* _THE EXERCISE_: Copy the rows from the start through the line that contains "(x=682, y=72)", swapping "GUI agent" for "GUI assistant" and leaving everything else as it is.

+ + + + + + +

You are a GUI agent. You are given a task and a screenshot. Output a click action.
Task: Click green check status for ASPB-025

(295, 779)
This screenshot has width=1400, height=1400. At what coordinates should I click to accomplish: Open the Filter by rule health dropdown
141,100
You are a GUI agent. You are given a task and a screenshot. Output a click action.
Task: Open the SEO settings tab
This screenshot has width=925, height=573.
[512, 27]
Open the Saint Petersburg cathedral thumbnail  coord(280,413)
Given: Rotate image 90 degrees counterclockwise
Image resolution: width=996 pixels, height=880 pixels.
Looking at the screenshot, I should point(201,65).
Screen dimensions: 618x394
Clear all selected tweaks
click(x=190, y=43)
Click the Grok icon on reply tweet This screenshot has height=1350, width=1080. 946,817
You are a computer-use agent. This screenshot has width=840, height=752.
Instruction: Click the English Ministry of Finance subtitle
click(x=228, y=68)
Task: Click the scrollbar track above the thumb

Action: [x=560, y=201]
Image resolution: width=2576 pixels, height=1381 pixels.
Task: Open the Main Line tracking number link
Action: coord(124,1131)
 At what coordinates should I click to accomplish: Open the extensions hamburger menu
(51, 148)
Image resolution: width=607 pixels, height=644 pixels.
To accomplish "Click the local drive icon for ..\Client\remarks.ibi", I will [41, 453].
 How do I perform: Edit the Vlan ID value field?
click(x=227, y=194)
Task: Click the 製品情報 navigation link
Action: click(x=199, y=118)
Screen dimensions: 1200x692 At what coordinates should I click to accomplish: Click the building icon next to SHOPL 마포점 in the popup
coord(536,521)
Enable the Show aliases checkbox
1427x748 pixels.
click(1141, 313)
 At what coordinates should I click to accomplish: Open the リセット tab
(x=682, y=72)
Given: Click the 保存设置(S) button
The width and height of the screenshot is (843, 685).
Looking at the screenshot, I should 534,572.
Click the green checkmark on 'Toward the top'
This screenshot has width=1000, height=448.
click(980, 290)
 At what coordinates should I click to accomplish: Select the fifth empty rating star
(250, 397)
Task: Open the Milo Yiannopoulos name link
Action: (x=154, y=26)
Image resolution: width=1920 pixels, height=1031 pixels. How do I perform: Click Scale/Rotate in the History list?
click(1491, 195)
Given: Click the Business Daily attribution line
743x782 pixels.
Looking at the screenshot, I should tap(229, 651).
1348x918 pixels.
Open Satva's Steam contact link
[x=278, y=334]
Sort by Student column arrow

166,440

+ + + + + + +

* _PROBLEM SOLUTION_:
You are a GUI assistant. You are given a task and a screenshot. Output a click action.
Task: Click green check status for ASPB-025

(295, 779)
This screenshot has width=1400, height=1400. At what coordinates should I click to accomplish: Open the Filter by rule health dropdown
141,100
You are a GUI assistant. You are given a task and a screenshot. Output a click action.
Task: Open the SEO settings tab
This screenshot has width=925, height=573.
[512, 27]
Open the Saint Petersburg cathedral thumbnail  coord(280,413)
Given: Rotate image 90 degrees counterclockwise
Image resolution: width=996 pixels, height=880 pixels.
Looking at the screenshot, I should point(201,65).
Screen dimensions: 618x394
Clear all selected tweaks
click(x=190, y=43)
Click the Grok icon on reply tweet This screenshot has height=1350, width=1080. 946,817
You are a computer-use agent. This screenshot has width=840, height=752.
Instruction: Click the English Ministry of Finance subtitle
click(x=228, y=68)
Task: Click the scrollbar track above the thumb

Action: [x=560, y=201]
Image resolution: width=2576 pixels, height=1381 pixels.
Task: Open the Main Line tracking number link
Action: coord(124,1131)
 At what coordinates should I click to accomplish: Open the extensions hamburger menu
(51, 148)
Image resolution: width=607 pixels, height=644 pixels.
To accomplish "Click the local drive icon for ..\Client\remarks.ibi", I will [41, 453].
 How do I perform: Edit the Vlan ID value field?
click(x=227, y=194)
Task: Click the 製品情報 navigation link
Action: click(x=199, y=118)
Screen dimensions: 1200x692 At what coordinates should I click to accomplish: Click the building icon next to SHOPL 마포점 in the popup
coord(536,521)
Enable the Show aliases checkbox
1427x748 pixels.
click(1141, 313)
 At what coordinates should I click to accomplish: Open the リセット tab
(x=682, y=72)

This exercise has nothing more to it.